Monday, February 15, 2010

Literary Lust: Mr Darcy

Posted by lea at 11:40 AM 1 comments Links to this post
Okay, it doesn't get more obvious than this - especially after Colin Firth's coming-out-of-the-lake scene which is indelibly burned in the retinas of women the world over. But Pride and Prejudice has been a favourite of mine for 20 years so I won't be deterred by the obviousness of it all. It's plain and simple: Darcy is hot. The arrogance. The intelligence. The refusal to bow to society's expectations and his smoldering lust for our feisty heroine Eliza Bennett.

Re-live the magic:

Literary Lusts was started by Elena at With Extra Pulp

Tuesday, February 9, 2010

Google made me cry

Posted by lea at 1:11 PM 4 comments Links to this post
This is the Google ad called 'Parisian Love' which aired during the 2010 Super Bowl. If for some reason you can't see it (apparently it doesn't load on some machines), just click here to view on youtube.

I thought it was sweet <3

Wednesday, February 3, 2010

Author Review: Jonathan Tropper

Posted by lea at 10:24 AM 0 comments Links to this post
I"m getting the sense that Jonathan Tropper is the authorial version of the Hugh Grant-kind of actor - the one who never really sheds his skin so the character he plays is always the same, just different situations for different movies. Don't get me wrong, he's great at what he does. It's just that, having read three of his five books, I'm starting to get to know his protagonist all too well.

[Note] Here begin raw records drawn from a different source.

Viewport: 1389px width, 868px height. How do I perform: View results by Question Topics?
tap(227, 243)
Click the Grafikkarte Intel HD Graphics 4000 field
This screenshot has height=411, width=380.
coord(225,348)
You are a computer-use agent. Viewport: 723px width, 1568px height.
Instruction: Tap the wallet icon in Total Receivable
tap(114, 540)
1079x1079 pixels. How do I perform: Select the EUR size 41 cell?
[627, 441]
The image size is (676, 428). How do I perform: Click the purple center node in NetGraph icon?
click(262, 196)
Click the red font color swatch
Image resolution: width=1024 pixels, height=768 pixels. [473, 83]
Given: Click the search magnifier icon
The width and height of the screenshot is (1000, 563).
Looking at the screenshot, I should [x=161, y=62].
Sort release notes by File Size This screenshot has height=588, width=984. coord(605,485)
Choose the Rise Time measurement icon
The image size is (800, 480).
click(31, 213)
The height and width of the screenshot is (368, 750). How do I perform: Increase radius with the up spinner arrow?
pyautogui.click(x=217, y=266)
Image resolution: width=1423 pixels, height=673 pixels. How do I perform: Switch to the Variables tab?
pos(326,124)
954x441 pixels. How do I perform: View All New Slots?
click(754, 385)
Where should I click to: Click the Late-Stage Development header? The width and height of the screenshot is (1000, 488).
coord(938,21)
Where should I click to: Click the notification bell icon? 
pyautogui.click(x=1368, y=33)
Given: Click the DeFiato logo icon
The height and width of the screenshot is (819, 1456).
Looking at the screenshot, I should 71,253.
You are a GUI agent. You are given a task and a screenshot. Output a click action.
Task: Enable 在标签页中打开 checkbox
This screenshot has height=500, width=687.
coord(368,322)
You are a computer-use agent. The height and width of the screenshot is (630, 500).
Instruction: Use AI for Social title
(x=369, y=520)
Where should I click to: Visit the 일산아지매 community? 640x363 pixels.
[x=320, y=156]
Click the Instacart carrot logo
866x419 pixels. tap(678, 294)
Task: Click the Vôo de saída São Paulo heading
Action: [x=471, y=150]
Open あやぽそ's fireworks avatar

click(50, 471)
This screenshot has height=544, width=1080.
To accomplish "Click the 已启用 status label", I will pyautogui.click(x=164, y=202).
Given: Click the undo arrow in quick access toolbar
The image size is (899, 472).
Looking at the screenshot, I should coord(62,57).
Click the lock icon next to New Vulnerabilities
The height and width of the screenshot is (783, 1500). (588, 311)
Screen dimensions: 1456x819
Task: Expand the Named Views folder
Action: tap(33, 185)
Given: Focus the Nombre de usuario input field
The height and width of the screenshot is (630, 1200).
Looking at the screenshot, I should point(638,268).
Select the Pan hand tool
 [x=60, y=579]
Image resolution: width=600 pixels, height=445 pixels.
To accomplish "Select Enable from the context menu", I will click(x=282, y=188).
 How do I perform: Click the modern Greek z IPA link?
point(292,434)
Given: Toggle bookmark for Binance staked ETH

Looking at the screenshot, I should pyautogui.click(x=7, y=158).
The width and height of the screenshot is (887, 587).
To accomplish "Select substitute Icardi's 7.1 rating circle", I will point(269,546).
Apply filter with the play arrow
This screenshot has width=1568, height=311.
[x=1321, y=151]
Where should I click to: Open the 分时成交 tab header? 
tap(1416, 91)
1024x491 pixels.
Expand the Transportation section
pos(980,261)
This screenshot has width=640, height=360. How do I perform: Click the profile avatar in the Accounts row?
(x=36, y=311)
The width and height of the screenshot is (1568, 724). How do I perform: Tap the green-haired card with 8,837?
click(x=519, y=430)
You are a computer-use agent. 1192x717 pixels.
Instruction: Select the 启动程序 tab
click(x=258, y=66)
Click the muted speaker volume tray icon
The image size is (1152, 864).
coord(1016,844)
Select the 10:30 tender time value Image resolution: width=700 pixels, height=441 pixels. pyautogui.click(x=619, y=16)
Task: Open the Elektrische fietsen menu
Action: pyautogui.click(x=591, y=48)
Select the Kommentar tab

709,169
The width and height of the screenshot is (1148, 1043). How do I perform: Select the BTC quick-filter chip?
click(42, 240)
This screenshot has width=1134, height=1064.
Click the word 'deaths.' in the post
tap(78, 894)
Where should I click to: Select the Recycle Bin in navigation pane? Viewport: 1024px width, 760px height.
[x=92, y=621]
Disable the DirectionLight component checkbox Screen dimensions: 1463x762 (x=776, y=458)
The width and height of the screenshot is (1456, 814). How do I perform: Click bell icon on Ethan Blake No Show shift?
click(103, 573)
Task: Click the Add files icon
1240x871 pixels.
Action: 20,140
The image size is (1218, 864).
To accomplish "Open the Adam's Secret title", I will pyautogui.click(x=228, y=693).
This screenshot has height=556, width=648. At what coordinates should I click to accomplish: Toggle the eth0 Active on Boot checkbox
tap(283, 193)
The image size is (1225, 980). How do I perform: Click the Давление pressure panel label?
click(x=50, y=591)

There are certain parallels that run through his books: they're all written from the perspective of 30-something, middle-class, moderately successful young men who find themselves suddenly at a juncture in their lives not of their own choosing. They all have beautiful wives/partners whose astonishing good looks add to their neuroses, and their dysfunctional families are complicated but blessed by intelligence and beauty. Every single female character in his books is incredibly beautiful (slim, sexy, smart), from partners to sisters and mothers, and the protagonists are unwaveringly witty, self-deprecating, wry and generally a good-guy, albeit with flaws.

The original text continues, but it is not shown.